The outcome is likely to shape the future of energy in Germany: If the forest gets razed and the coal underneath burned, it's a signal that business as usual is likely to continue over years to come — that Germany will overshoot necessary emissions limits, and contribute to dangerous climate change.

But if the forest stays rooted and the coal stays in the ground, that could mark a genuine turning point for Germany's energy future.

'Business as usual' on the table

The activists holed up in treehouses have taken on a massive opponent: business as usual. The tree-sitters are by most accounts peaceful, idealistic people standing up for what they believe is right.

They love nature, and point out how biodiverse this patch of woods is. Hambach Forest is valuable because it's a still-standing reminder of the ancient forest that used to cover Germany and much of Europe.

So what do we as a society value more, and what do we want to see for our future: intact nature and sustainability, or fossil fuel profits and climate catastrophe? That's the core of their struggle.

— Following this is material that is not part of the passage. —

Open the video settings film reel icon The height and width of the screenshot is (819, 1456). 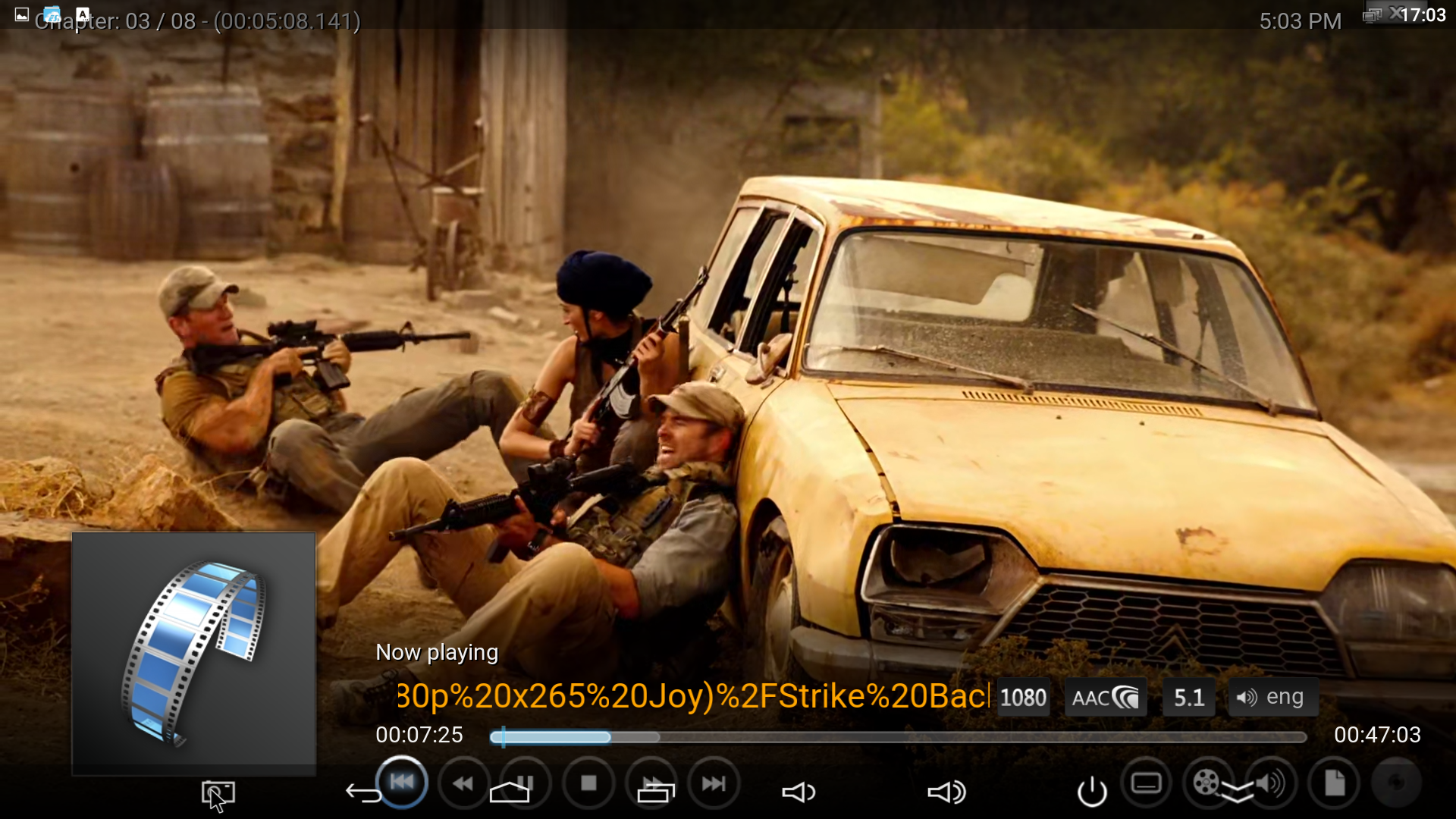[x=1206, y=782]
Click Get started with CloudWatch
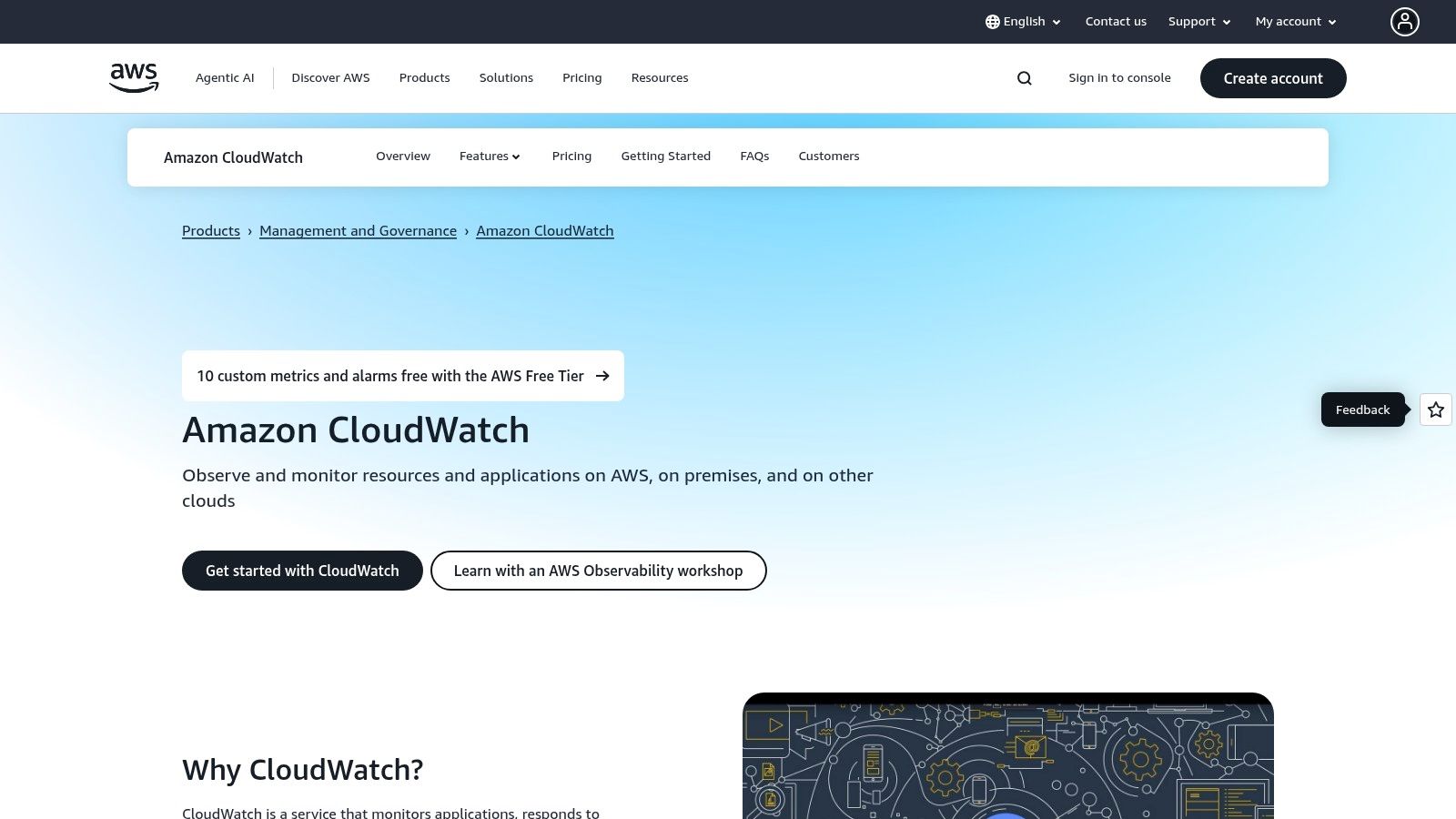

Opponents point out that if the coal weren't mined, some several thousand jobs would be lost. Well, how many jobs, how many billions of euros, how many lives will be lost if climate change continues unabated? Germany's extreme-weather summer, with its crop losses of one-third this year alone, is a mere taste of what's to come if business as usual carries on.

Others argue the activists are wrong for trespassing and occupying private property owned by RWE. But just because something is illegal, doesn't mean it shouldn't be done. It was illegal for women and people of color to vote in the last century. If nobody had stood up against that, it might still be.

Likewise, just because something is legal, doesn't make it right. The morally correct thing would be for the German government to intervene and stop RWE from chopping down Hambach Forest and burning the coal underneath.

This would send a signal to the world: Time to take a stand against the domination of fossil fuels, and finally shift our energy economies to a sustainable future.

I think the tree-sitters are brave. And I hope they win.